Start of Block

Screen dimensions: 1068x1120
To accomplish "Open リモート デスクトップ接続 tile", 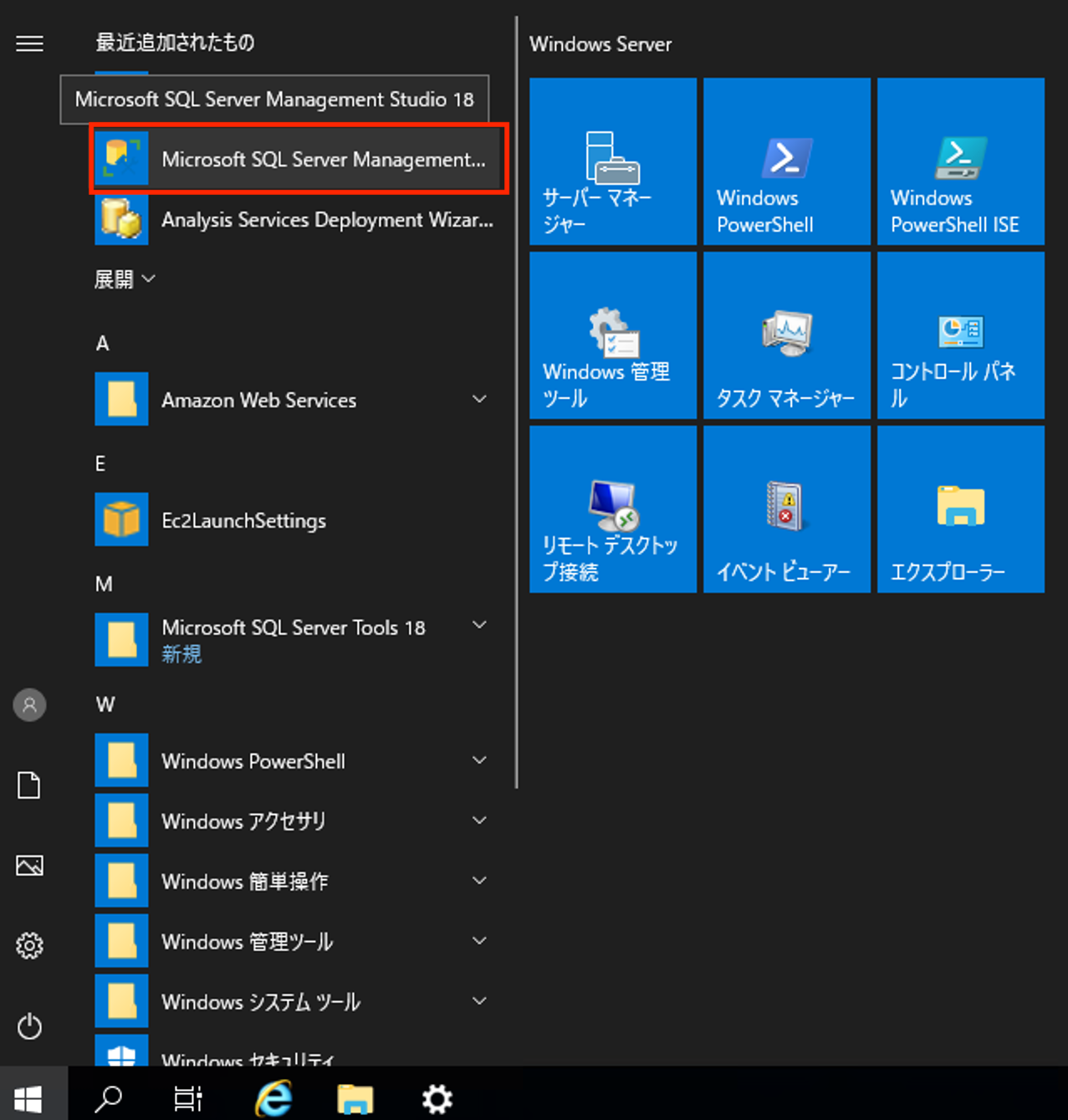I will 612,509.
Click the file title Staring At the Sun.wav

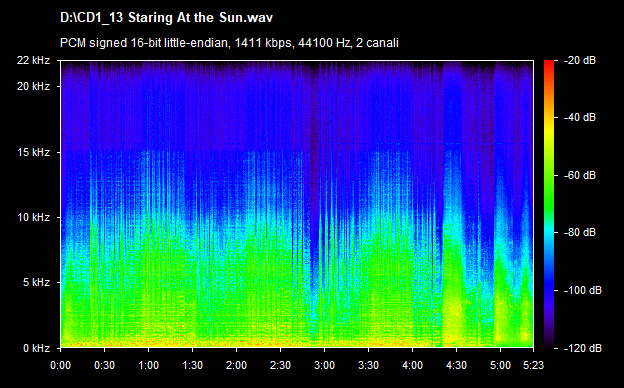166,18
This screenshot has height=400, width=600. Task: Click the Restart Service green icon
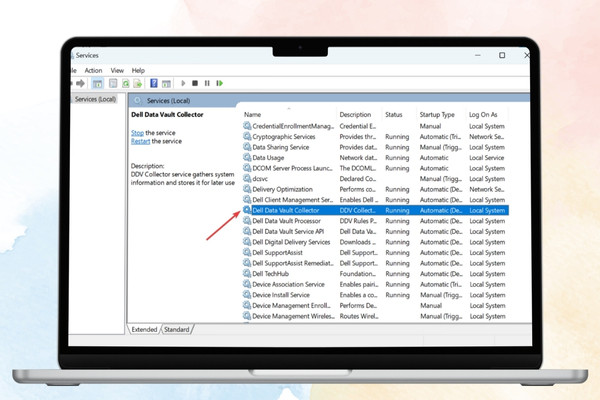(x=220, y=83)
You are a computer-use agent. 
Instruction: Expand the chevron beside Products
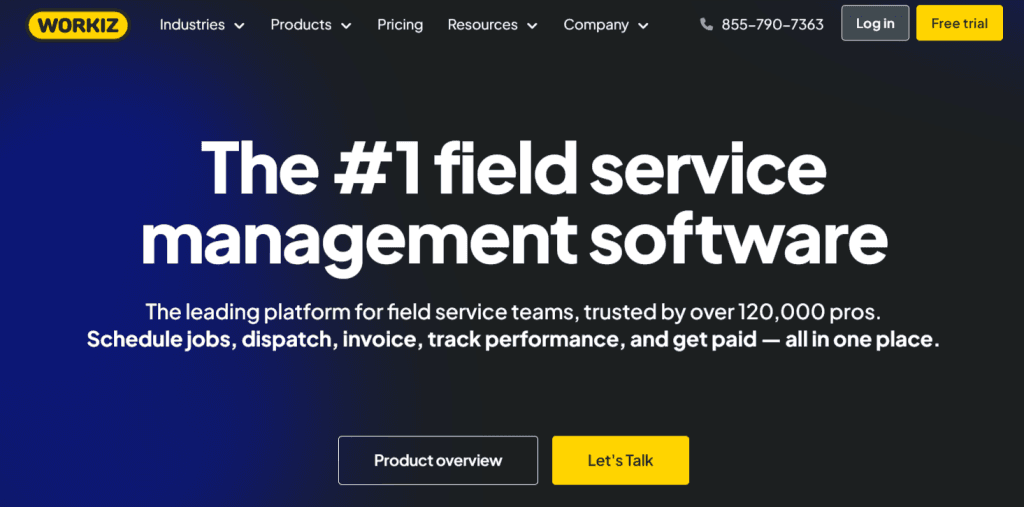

End of Block

What to work on — Write out a verbatim copy of the lines from the line that contains "You are a computer-use agent." through the end of the entries above; pictures are not copied.

Answer section —
You are a computer-use agent. 
Instruction: Expand the chevron beside Products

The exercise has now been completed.